To back-cast model predictions annually, red and near-infrared spectral bands from Landsat imagery and climate bands from TerraClimate were averaged over summer months for each year over the 1985–2021 period. To get annual mosaics from Landsat imagery, cloudy pixels were masked and the median image was taken for the summer months. Bands from Landsat 7 ETM+ and Landsat 5 TM were harmonized with transform coefficients developed by Roy et al. (2016). We then applied our model classifier to yearly images with combined spectral and climate bands. We excluded the year 2012 from our model predictions, as there were large gaps in satellite imagery during this year due to errors in Landsat 7 ETM+.
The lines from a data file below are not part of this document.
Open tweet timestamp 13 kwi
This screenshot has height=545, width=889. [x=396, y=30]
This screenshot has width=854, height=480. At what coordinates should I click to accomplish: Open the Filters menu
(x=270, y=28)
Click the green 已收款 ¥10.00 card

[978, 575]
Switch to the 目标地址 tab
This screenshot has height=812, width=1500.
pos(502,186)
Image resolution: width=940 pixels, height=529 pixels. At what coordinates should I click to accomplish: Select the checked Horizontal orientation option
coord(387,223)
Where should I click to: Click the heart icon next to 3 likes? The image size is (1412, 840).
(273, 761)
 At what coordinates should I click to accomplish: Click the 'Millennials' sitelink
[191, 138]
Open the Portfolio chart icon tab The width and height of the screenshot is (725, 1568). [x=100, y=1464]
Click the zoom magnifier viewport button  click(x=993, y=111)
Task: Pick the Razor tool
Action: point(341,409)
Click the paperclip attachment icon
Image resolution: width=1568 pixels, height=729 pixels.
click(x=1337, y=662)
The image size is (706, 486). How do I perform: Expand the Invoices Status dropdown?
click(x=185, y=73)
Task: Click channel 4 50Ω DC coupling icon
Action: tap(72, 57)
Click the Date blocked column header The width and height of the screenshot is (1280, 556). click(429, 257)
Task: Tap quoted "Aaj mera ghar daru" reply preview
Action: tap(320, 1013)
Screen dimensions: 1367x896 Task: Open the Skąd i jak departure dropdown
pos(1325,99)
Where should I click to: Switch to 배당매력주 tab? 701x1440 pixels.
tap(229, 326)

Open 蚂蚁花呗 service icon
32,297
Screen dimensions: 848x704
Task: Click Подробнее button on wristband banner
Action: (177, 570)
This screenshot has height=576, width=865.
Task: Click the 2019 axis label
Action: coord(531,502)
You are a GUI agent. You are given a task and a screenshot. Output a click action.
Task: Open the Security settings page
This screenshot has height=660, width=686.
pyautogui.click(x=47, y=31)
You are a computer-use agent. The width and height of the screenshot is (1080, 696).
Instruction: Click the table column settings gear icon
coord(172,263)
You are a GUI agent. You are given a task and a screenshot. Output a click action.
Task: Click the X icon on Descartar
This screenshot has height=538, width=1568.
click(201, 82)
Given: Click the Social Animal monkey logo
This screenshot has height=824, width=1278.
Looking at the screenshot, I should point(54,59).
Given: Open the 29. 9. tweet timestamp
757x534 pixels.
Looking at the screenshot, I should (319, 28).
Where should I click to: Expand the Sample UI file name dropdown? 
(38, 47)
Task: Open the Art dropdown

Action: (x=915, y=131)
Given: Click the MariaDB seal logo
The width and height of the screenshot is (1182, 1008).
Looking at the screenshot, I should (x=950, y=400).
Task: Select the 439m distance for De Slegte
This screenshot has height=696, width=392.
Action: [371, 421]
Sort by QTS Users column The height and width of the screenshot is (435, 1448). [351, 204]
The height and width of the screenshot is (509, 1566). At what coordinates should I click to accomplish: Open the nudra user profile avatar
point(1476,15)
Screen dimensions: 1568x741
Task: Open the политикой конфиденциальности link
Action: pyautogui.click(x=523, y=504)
To identify areas of significant change in habitat suitability over the full time period, we applied the GEE function “FormaTrend” to the image collection of annual habitat suitability predictions. “FormaTrend” fits a linear regression at the pixel level over the entire time series (36 yr), generating an image raster with the slope of the linear regression over each pixel and a t-test statistic to assess significance of trends. To quantify total habitat area over time, we masked annual habitat suitability images with the average classification threshold (habitat suitability > 0.42) that maximizes the sum of sensitivity and specificity, and calculated the image area in square kilometers. Therefore, we consider “habitat” as an area where habitat suitability is above our classification threshold and “habitat loss” as any area previously classified as habitat that has fallen below this suitability threshold. Because annual habitat area was highly variable, likely due to interannual variations in climatic conditions (Append. 1 [Fig. S1.5]), percent change in habitat area over time was quantified by comparing 6-yr median images in the past (1985–1990) to the present (2016–2021). Percent change in area was then calculated for the four main Bird Conservation Regions (BCRs) intersecting the Rufous Hummingbird breeding range: the Northern Pacific Rainforest, Northwestern Interior Forest, Northern Rockies, and Great Basin. Bird Conservation Regions are ecoregions with overlapping bird communities, habitats, and management concerns; spatial data on BCRs was obtained from Bird Studies Canada and North American Bird Conservation Initiative (NABCI) (2014).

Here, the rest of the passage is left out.